- **WHAT YOU WILL DO**
From the data below, set down exactly the lines between the one holding "In CA, if you" and the one holding "Image resolution: width=823, height=2576.", inclusive, and no others.

- **Pixel coordinate grounding data**
= Beginning of Section =

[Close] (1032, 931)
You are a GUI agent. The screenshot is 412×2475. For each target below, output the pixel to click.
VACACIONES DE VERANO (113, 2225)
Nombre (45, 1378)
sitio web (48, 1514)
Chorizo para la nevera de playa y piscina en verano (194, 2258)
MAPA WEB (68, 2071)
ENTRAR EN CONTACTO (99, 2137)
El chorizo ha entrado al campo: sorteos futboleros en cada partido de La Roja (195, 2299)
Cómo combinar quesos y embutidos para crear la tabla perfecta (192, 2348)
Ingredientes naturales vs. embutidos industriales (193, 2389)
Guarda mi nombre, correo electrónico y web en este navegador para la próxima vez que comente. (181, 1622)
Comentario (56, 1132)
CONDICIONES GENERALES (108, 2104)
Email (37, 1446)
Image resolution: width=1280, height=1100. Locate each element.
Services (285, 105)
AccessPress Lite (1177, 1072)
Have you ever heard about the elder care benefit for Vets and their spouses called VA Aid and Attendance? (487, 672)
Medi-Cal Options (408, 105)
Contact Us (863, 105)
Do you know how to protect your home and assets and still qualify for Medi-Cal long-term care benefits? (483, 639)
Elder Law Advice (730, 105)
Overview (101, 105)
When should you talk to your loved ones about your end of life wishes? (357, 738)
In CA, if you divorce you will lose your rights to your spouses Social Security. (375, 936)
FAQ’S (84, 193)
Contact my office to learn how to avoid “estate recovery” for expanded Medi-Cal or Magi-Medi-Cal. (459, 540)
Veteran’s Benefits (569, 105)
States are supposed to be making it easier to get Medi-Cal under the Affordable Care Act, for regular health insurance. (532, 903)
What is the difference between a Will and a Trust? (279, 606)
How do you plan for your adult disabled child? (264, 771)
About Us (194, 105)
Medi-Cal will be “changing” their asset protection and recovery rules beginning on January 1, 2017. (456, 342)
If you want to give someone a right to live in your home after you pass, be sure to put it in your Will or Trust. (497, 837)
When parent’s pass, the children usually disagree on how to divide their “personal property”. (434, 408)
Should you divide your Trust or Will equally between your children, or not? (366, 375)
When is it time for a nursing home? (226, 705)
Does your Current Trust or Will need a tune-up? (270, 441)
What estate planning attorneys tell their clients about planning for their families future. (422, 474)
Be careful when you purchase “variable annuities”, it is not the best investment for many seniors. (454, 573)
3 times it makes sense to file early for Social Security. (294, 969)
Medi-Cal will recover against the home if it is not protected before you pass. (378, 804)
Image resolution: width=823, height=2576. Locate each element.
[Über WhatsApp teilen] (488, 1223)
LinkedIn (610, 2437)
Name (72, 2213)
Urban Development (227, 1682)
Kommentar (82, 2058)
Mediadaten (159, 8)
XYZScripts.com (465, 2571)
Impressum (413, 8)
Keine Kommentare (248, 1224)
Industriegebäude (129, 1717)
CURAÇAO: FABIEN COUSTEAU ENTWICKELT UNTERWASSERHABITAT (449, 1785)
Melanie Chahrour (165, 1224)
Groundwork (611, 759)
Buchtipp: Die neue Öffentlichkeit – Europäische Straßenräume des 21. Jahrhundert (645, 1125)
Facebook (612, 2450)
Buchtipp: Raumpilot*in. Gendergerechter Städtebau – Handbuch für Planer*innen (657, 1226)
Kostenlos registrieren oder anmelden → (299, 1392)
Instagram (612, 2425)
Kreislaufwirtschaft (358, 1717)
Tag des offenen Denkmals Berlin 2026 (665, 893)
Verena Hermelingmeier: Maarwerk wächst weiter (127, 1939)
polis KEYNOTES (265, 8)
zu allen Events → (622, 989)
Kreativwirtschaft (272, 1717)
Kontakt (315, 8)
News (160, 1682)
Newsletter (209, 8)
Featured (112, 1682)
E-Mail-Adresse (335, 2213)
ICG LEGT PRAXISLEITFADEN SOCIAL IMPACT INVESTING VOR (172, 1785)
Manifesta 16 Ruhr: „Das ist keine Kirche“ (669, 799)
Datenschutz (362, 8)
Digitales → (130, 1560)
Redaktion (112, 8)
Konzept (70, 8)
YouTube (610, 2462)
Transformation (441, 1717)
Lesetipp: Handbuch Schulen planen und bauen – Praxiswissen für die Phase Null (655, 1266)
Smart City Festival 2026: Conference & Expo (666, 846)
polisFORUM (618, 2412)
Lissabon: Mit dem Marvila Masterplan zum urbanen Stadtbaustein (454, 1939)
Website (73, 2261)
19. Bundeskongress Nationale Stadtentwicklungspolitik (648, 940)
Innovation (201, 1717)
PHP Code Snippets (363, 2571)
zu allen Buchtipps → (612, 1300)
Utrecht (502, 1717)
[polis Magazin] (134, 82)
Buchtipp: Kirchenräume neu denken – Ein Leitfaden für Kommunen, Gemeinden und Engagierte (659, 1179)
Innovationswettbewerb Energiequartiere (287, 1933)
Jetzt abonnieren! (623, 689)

= End of Section =

- **EXPECTED OUTPUT**
In CA, if you divorce you will lose your rights to your spouses Social Security. (375, 936)
FAQ’S (84, 193)
Contact my office to learn how to avoid “estate recovery” for expanded Medi-Cal or Magi-Medi-Cal. (459, 540)
Veteran’s Benefits (569, 105)
States are supposed to be making it easier to get Medi-Cal under the Affordable Care Act, for regular health insurance. (532, 903)
What is the difference between a Will and a Trust? (279, 606)
How do you plan for your adult disabled child? (264, 771)
About Us (194, 105)
Medi-Cal will be “changing” their asset protection and recovery rules beginning on January 1, 2017. (456, 342)
If you want to give someone a right to live in your home after you pass, be sure to put it in your Will or Trust. (497, 837)
When parent’s pass, the children usually disagree on how to divide their “personal property”. (434, 408)
Should you divide your Trust or Will equally between your children, or not? (366, 375)
When is it time for a nursing home? (226, 705)
Does your Current Trust or Will need a tune-up? (270, 441)
What estate planning attorneys tell their clients about planning for their families future. (422, 474)
Be careful when you purchase “variable annuities”, it is not the best investment for many seniors. (454, 573)
3 times it makes sense to file early for Social Security. (294, 969)
Medi-Cal will recover against the home if it is not protected before you pass. (378, 804)
Image resolution: width=823, height=2576. Locate each element.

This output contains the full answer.